Work order: All lines in the records that carry the string "computer" are to be shown.

Dataset:
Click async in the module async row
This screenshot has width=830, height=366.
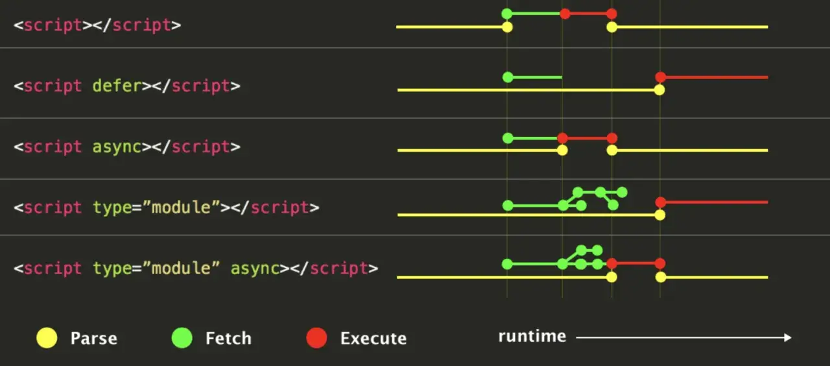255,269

* * *

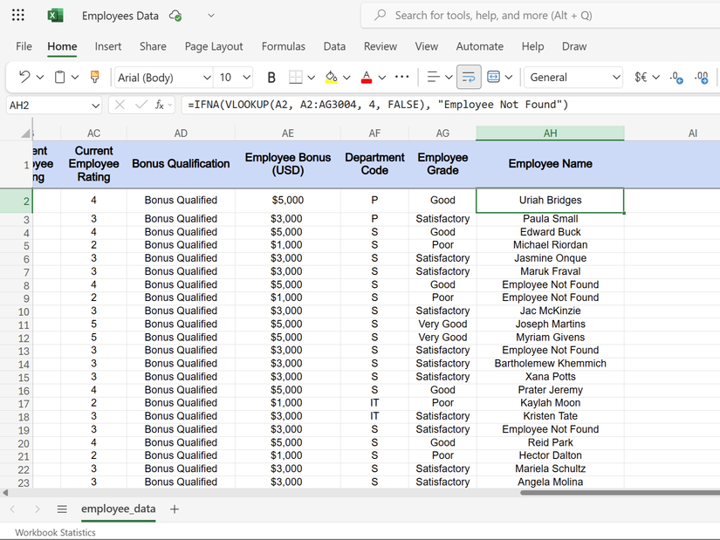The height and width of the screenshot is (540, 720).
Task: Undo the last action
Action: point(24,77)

--

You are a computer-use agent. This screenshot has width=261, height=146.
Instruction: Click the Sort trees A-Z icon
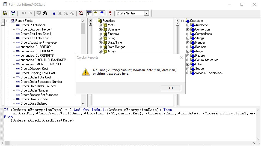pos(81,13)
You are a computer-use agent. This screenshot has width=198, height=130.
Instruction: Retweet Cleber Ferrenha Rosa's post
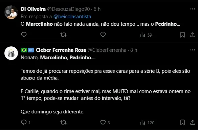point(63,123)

Worked solution:
You are a computer-use agent. This screenshot has width=261, height=146.
You are a computer-use agent. This screenshot has width=198, height=130.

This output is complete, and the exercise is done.